Dashboard showing how position on Earth relates to weather. Visualisation by Timothy Vermeiren.
To learn more ways to apply location data in mapping for stronger exploration of the details and to see how it’s possible in a solution like Tableau, read this page on mapping solutions.
Challenges to consider when using location data
While there are plenty of benefits to using this type of data in your overall set, there are some challenges to bear in mind, too. For example:
- Big data and the Internet of things = technology restrictions. As digital data grows, it’s easier to collect location data. But you may have resource constraints when it comes to storing and analysing all of this data.
- Having abundant sources means more data & more formats. Ingesting location data, verifying its accuracy and avoiding generalisations can be tricky. It is essential to find the right technologies that prioritise data governance, allow you to narrow large sets of information and uncover key details.
- Data privacy. Privacy is critical when working with geographical information where individual identifiers are present (or possibly present in data sets). It’s important to have governance and data ethics measures to prioritise and manage privacy policies.
- Intellectual property rights and licensing. There are intellectual property rights to consider, and a licence might be required when using certain data. You need to employ skilled experts that understand issues like data conflicts, rights and licensing, know how to solve them, and can extract meaning and value from the data.

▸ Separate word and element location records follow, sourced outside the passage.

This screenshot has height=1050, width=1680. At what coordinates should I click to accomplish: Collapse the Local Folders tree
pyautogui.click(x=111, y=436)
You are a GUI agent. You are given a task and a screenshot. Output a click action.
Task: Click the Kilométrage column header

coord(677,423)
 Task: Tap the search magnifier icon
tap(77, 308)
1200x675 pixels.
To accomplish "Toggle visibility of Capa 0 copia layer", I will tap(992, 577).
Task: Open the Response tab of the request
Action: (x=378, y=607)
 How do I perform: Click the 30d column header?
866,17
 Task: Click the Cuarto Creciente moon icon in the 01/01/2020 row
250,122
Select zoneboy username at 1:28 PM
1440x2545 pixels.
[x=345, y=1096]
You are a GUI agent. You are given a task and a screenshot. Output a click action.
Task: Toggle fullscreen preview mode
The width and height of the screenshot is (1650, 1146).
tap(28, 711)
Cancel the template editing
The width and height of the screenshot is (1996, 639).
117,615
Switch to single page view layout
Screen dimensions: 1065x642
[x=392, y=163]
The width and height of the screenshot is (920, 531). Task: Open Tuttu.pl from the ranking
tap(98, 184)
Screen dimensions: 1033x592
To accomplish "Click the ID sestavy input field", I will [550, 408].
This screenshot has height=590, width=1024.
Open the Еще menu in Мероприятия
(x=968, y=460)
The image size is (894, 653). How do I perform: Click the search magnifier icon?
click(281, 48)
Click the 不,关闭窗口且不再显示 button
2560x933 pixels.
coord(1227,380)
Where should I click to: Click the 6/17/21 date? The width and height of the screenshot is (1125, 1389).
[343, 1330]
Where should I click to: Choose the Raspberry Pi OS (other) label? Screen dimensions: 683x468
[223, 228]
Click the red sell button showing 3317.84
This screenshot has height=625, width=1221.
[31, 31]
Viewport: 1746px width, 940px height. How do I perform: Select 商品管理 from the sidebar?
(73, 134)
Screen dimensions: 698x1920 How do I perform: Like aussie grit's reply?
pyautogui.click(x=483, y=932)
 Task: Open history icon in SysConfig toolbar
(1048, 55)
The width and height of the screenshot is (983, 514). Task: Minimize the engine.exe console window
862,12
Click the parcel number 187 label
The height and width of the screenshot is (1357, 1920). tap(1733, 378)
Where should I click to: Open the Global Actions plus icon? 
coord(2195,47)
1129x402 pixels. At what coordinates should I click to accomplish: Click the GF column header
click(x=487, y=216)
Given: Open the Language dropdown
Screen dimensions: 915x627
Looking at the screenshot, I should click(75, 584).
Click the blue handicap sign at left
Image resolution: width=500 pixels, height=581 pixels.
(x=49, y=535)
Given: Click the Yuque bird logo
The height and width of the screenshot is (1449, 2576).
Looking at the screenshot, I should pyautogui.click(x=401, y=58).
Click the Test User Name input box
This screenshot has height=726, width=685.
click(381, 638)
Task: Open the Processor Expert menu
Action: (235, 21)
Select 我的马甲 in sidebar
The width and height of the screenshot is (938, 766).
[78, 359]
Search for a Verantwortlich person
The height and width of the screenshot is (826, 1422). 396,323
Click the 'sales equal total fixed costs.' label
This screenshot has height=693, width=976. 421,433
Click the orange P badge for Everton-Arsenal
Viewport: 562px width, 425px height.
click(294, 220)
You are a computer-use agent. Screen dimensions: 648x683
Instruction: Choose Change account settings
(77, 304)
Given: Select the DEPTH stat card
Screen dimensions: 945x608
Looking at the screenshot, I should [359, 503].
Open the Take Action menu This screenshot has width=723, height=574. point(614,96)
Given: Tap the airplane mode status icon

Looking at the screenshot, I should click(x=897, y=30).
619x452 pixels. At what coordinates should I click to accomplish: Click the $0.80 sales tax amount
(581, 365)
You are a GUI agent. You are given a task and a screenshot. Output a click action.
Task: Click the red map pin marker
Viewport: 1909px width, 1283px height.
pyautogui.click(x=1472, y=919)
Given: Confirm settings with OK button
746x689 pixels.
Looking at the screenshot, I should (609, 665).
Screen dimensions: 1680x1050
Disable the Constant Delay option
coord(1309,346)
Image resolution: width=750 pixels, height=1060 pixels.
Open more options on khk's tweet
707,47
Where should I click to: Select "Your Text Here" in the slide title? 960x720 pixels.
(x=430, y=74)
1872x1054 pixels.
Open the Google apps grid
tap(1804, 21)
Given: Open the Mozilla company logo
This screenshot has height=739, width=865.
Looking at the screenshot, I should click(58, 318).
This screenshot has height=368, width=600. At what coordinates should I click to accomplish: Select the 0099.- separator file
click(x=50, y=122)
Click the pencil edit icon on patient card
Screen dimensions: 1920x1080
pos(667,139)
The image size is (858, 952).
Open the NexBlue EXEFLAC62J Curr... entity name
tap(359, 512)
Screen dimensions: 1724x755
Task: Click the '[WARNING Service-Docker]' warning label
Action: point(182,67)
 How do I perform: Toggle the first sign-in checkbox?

Location data is an incredibly useful resource when properly analysed. The first step is to choose an interactive platform that offers maximum governance with the flexibility to use multiple sources, custom filters and the ability to perform a diverse set of analyses. If you do your homework and lay out must-haves before choosing the platform to best suit your needs, you’ll know the potential opportunities and challenges that lie ahead. And in the end, you’ll uncover powerful insights and important stories combining location data with all your other important information.